И повсюду — перья. Они порхали по воздуху, как птички, послушно записывая за репортёрами их пламенные речи. Одно сизое перо с ярким оранжевым кончиком парило над головой молодого паренька из светской хроники, старательно выводя за голосом журналиста: "…И платье герцогини было столь же синим, как её печаль от проигрыша в вист… ой, нет, вычеркни "печаль", впиши " возмущение"… нет! лучше "лёгкую досаду".
Другое перо, чёрное и похожее на воронье, атаковало лист бумаги с такой яростью, что чернила летели брызгами. Его хозяин, коренастый мужик, орал, размахивая кулаками: - Я говорю тебе, тот лекарь - жулик! Мошенник! Его надо посадить на кол! Нет, стоп, вычеркни "посадить на кол", это неполиткорректно… Впиши "отдать под суд"… Скукотища!
Улыбаясь, пробралась к лестнице на второй этаж, ловко увернувшись от проносящегося столика с дымящимися чашками, который катился сам по себе в сторону архива.
Начальник, главный редактор Барнаби Терви, обитал в кабинете под скромной вывеской "Главный". Дверь туда всегда была приоткрыта ровно настолько, чтобы можно было выкрикнуть очередной разнос или бросить в провинившегося журналиста чернильницу (метал он с поразительной меткостью).

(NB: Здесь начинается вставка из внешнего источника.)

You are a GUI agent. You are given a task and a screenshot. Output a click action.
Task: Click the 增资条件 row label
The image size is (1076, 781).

Барнаби был человеком-вулканом, застывшим в стадии вечного извержения. Огромный, лысый, с багровым от постоянного напряжения лицом и очень пышными усами, которые сами по себе шевелились, выражая эмоции хозяина. Сейчас они нервно подрагивали. — Ренвик! — прогремел он, едва я показалась на пороге. — Садись и не растекайся по креслу, у меня нет времени на церемонии! — Доброе утро, Барнаби. — Доброе утро! — передразнил Барнаби, швыряя в угол недопитую чашку с чем-то тёмным и подозрительным. — Каждую статью, где упоминается твоё имя, мне приходится вычитывать десять раз, потому что я жду, что из каждой запятой внезапно выскочит его новая драконьесть и потребует сатисфакции за "неверную трактовку фактов"! А факт в том, что ты неделю не появлялась здесь, и отдел городских происшествий погряз в такой рутине, что читать их отчёты — всё равно что жевать опилки. — Я упала с лестницы, — напомнила она. — Заявление лекаря у вас на столе лежит.

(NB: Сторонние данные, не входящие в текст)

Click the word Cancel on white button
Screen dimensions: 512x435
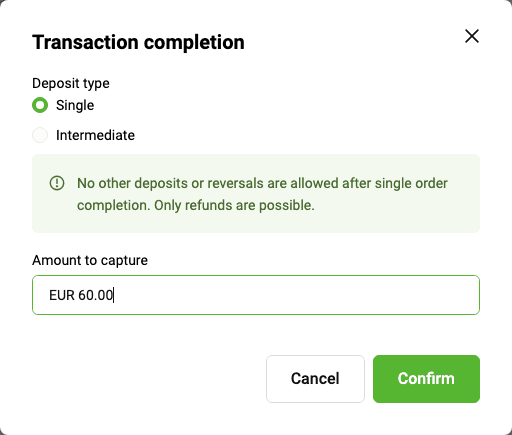coord(315,379)
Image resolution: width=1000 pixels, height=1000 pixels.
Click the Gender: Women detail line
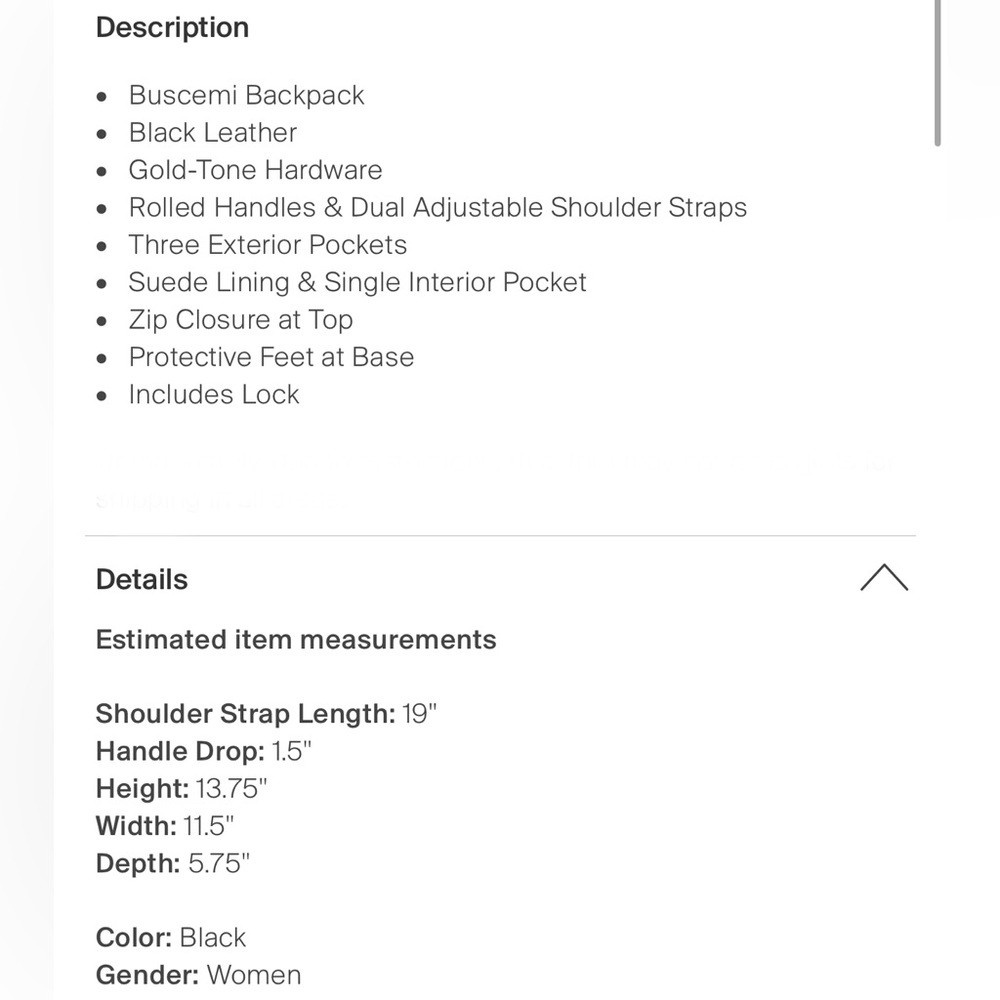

— Упала она! — Барнаби повалился в кресло, которое жалобно заскрипело. Его усы изобразили подобие страдальческой дуги. — Ладно. Хватит болтовни. У меня для тебя задание. Скучное. Унылое. До зубовного скрежета бюрократическое.

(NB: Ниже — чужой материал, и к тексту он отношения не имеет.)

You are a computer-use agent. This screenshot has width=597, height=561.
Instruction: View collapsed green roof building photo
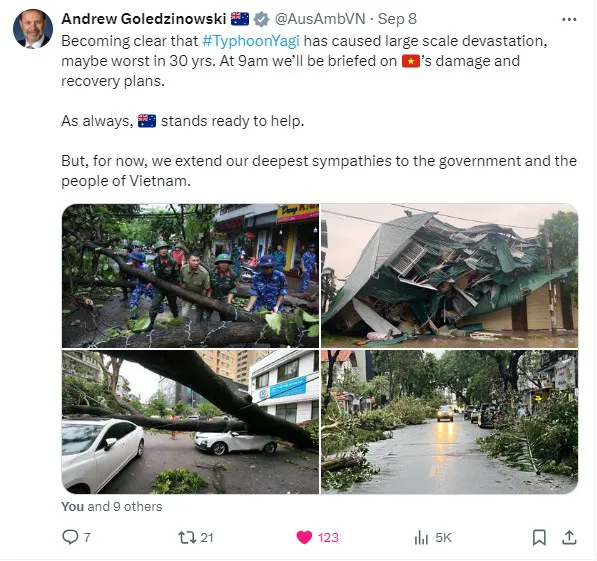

— Идеально, — сказала Мелисса, чувствуя, как загорается азарт. Скучные задания от Барнаби обычно пахли грандиозным скандалом за версту. — Новый атторней Форлакса, Дариус Лейстер, — по буквам проговорил Барнаби, швыряя в Мелиссу тонкую папку. Будешь следовать за ним и все фиксировать. Заказ из дворца. Бараби тяжело вздохнул, но в его взгляде вспыхнул хищный огонёк.
— Но если ты снова ввяжешься в драконью драму, и он, — Барнаби кивнул в сторону окна, будто Дариус мог подслушивать, — устроит мне разнос о "безрассудстве моих сотрудников", заставлю тебя вести колонку о клумбах в королевском саду! Месяц! Без права на сарказм! — Угроза страшнее казни.
Я и правда так считала.
— И ещё, — Барнаби покопался в ящике и швырнул мне прямо в руки небольшой футляр из тёмного дерева. — Возьми. Новинка из Гильдии Писцов. Замочек щелкнул, и я подняла крышку. На бархатной подушке лежало изящное золотистое перо. — Говорят, оно не только пишет, но и запоминает, если нет пергамента. Может даже задавать уточняющие вопросы, если запнётся. На редкость занудная штука. Как раз для тебя. Перо оказалось тёплым на ощупь и слегка дрогнуло в моих пальцах, оживая.
На острие пера вспыхнул крошечный голубой огонёк. Оно выпорхнуло из рук, зависло в воздухе перед чистым листом пергамента на столе главного редактора и вывело чётким, каллиграфическим почерком: "К работе готово, шеф. Но предупреждаю, про клумбы писать отказываюсь на основании пункта 7 моего контракта о творческой деградации". Барнаби, наблюдавший за этим, издал странный звук, среднее между хрюканьем и гортанным смехом. — Видишь? Даже перо у тебя дерзкое. Катись отсюда и принеси мне сенсацию.
Высоко в небе, делая круг над городом, тень чёрного дракона на мгновение зависла над зданием "Королевского вестника", прежде чем приземлиться у здания Прокуратуры на противоположной стороне площади.